## Stored data entries

***

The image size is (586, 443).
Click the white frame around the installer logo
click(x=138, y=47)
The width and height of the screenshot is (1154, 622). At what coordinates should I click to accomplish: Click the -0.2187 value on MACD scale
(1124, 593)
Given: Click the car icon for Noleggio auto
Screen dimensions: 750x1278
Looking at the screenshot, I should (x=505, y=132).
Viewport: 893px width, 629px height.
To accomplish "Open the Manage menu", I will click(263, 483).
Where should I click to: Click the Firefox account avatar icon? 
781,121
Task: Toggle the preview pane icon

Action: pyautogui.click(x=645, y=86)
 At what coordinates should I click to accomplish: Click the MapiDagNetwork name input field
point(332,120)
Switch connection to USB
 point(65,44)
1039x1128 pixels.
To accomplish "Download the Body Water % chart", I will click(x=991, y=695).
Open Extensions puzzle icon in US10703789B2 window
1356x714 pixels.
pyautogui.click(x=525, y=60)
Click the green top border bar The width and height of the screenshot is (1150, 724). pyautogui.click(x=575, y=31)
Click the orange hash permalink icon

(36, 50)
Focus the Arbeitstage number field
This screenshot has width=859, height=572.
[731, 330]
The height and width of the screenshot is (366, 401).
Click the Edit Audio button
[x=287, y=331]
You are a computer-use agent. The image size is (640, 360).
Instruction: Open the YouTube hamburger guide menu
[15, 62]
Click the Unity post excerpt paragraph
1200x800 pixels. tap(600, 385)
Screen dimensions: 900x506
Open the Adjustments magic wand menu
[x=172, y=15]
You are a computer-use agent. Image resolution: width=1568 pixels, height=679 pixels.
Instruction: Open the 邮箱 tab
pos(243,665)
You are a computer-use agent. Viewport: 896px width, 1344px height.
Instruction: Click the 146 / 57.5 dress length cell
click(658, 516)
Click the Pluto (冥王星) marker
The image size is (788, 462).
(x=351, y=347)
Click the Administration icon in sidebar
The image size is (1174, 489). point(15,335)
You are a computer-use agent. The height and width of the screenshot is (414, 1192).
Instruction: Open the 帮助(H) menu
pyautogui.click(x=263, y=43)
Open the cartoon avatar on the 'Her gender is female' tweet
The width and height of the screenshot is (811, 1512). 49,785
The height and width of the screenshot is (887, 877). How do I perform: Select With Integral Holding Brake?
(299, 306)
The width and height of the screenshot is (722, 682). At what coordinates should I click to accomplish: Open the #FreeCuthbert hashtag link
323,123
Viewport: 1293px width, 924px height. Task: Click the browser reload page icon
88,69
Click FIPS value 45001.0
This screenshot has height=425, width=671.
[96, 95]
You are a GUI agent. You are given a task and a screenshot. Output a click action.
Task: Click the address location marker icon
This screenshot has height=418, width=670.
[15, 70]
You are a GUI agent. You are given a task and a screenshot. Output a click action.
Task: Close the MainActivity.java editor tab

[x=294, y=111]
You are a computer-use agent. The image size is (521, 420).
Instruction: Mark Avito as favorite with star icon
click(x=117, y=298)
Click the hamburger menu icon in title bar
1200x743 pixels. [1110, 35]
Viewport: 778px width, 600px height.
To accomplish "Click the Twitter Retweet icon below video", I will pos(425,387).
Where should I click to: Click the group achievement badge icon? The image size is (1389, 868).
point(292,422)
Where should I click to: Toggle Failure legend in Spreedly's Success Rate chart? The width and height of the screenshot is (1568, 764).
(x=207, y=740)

***

## REQUIRED WORK
Your task is to transcribe exactly the lines from the one with "The height and width of the screenshot is (887, 877)." through the end of the data, both included, and nothing besides.

## SOLVED EXERCISE
The height and width of the screenshot is (887, 877). How do I perform: Select With Integral Holding Brake?
(299, 306)
The width and height of the screenshot is (722, 682). At what coordinates should I click to accomplish: Open the #FreeCuthbert hashtag link
323,123
Viewport: 1293px width, 924px height. Task: Click the browser reload page icon
88,69
Click FIPS value 45001.0
This screenshot has height=425, width=671.
[96, 95]
You are a GUI agent. You are given a task and a screenshot. Output a click action.
Task: Click the address location marker icon
This screenshot has height=418, width=670.
[15, 70]
You are a GUI agent. You are given a task and a screenshot. Output a click action.
Task: Close the MainActivity.java editor tab

[x=294, y=111]
You are a computer-use agent. The image size is (521, 420).
Instruction: Mark Avito as favorite with star icon
click(x=117, y=298)
Click the hamburger menu icon in title bar
1200x743 pixels. [1110, 35]
Viewport: 778px width, 600px height.
To accomplish "Click the Twitter Retweet icon below video", I will pos(425,387).
Where should I click to: Click the group achievement badge icon? The image size is (1389, 868).
point(292,422)
Where should I click to: Toggle Failure legend in Spreedly's Success Rate chart? The width and height of the screenshot is (1568, 764).
(x=207, y=740)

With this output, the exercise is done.